- [Supplied text]
# Thread: Calculus III: Area and Arc Length in Polar Coordinates I

1. ## Calculus III: Area and Arc Length in Polar Coordinates I

Hi! I attempted to solve the following problems and I would really appreciate it if someone checks them and show me the exacts steps so I know where I went wrong. ( I forgot how to find the limits, please show me how) Thanks!

1) Write the Integral that represents the area of the shaded region shown in the figure (please see attachment) of the following equation.

r= 1- cos 2θ

My Answer: 1/2 ∫(1-cos2θ)^2 dθ with limits pi/2, 2pi (pure guess)

2) Find the area of the region by finding the limits and evaluating the integral
of the following equations:

a) One petal of r= cos 5θ
b) Interior of r= 1- sin θ

a) limits: 0, pi/5
integral equation: 1/2 ∫ (cos 5θ)^2 dθ
area: pi/20 or 0.157

b) limits (these were a pure guess) : pi/6 , 5pi/6
integral equation: 1/2 ∫ (1- sin θ)^2 dθ
area: pi/6 or 0.523

2. One petal of rose, $\displaystyle r=cos(5{\theta})$:

Multiply by two because one petal is symmetric about the x-axis.

$\displaystyle \int_{0}^{\frac{\pi}{10}}cos^{2}(5{\theta})d{\thet a}$

3. how do you find the limits by hand? Does that mean my answers are incorrect? If it is then then how would you solve it?

4. For the rose, I just used:

$\displaystyle cos(5{\theta})=0$

$\displaystyle 5{\theta}=\frac{\pi}{2}$

$\displaystyle {\theta}=\frac{\pi}{10}$

Your answer to that one is correct. I just showed another way.

For the other, it would appear you should integrate over the whole region. 0 to 2Pi.

$\displaystyle \frac{1}{2}\int_{0}^{2\pi}(1-sin({\theta}))^{2}d{\theta}=\frac{3\pi}{2}$

- [Recorded information]
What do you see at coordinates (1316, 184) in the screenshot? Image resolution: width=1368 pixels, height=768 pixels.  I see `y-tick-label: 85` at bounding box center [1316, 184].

- [Explore the material]
(A) In the calculus thread, answer each of the following on its own line:
(i) What limits does the first poster give for one petal of r= cos 5θ?
(ii) According to the reply, why is the integral multiplied by two?
(iii) What value does the final reply give for the integral of (1-sin(θ))^2 from 0 to 2π, including the factor 1/2?
(B) Please write out the part of the calculus thread starting at "Hi! I attempted" and ending at "me how) Thanks!".

- [Solutions in order]
(A)
(i) 0 and pi/5
(ii) Because one petal is symmetric about the x-axis.
(iii) 3π/2

(B)
Hi! I attempted to solve the following problems and I would really appreciate it if someone checks them and show me the exacts steps so I know where I went wrong. ( I forgot how to find the limits, please show me how) Thanks!